A couple of weeks ago I was at a house on the east side of town (in case you didn't know, in almost every city of the world, the east side is the lower-class area - wind direction, industrial pollution, shade from hills, etc are the general cause), and I told my kids off for leaving a portable DVD player on the seat of the car outside, in full view of any passers-by "in an area like this". "Don't worry", interjected the lady of the house, a 21-year-old unmarried mother of 3, "we're the worst people in the street". Actually I don't believe her, but at least she was willing to admit her preceived faults, which shows more maturity than I expected. And then, when I commented that the wood heater, which was going flat-out, should have a screen in front of it so her toddlers don't burn themselves, she showed maturity once again: "They've all touched it once when it was going."

Now that might sound a very callous, cruel way of training children to you, but not to me. I remember a very similar situation with an ex of mine, Jen, preparing dinner. Her daughter Mary kept trying to climb up on the stove; Jen repeatedly told her not to, but she just kept doing it. After about the tenth time I stepped in and told Jen, "Stop shouting at her, just go over and get some ice from the freezer" Jen was horrified, but I insisted. Moments later, Mary put her hand on the stove, screamed and cried and had ice instantly applied to the burn, and never climbed onto the stove again.

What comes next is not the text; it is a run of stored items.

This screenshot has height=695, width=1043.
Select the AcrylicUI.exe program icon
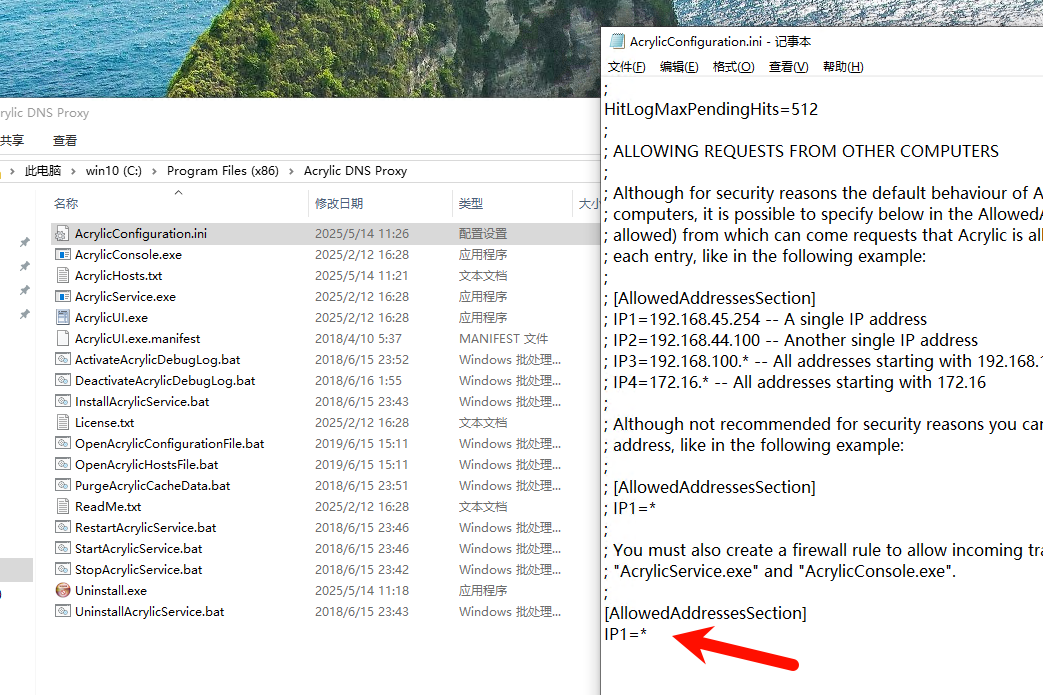coord(63,318)
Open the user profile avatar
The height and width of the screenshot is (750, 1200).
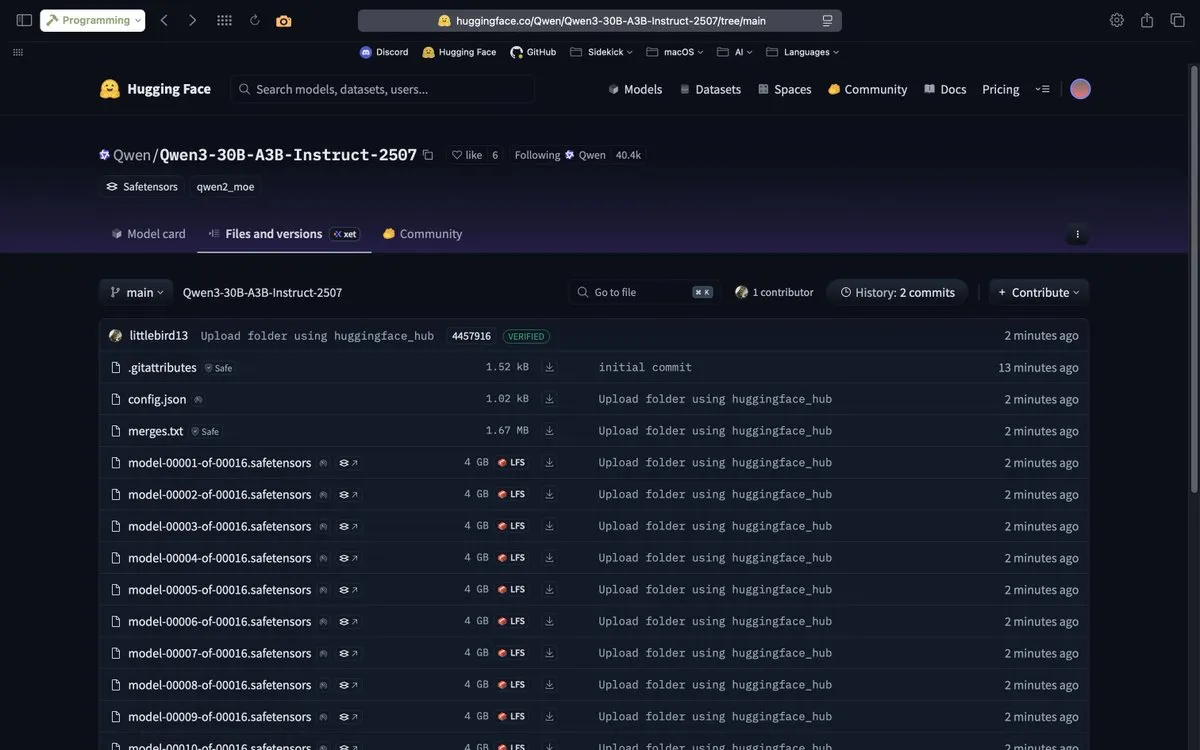click(x=1080, y=89)
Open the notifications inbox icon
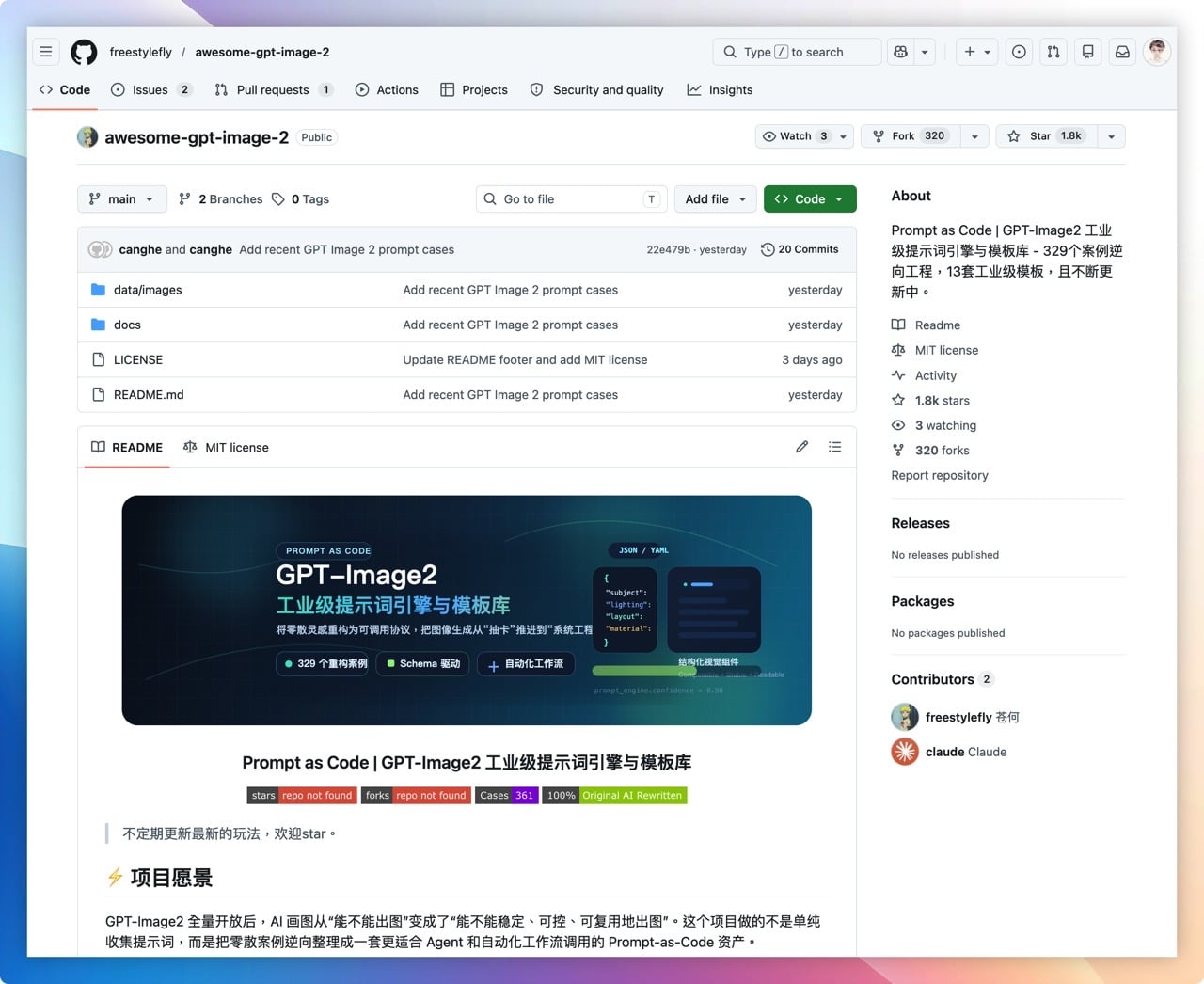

There's an old saying, "sometimes you have to be cruel to be kind". Any parent who was brought up by good parents understands it. It hurts you more than it hurts the kids to stand back and let them make some mistakes, but you know you're doing it for their own good. Some lessons can only be learned through experience, not preaching. This doesn't excuse bashing or mental abuse, of course, but experience proves the Biblical saying "Spare the rod, and you'll spoil the child"… for the rest of their lives. You only get once shot at raising each child correctly, there's no room for trial and error, testing new theories or allowing the child to determine their own destiny. What is the point of all your experience if the kids can't benefit from it?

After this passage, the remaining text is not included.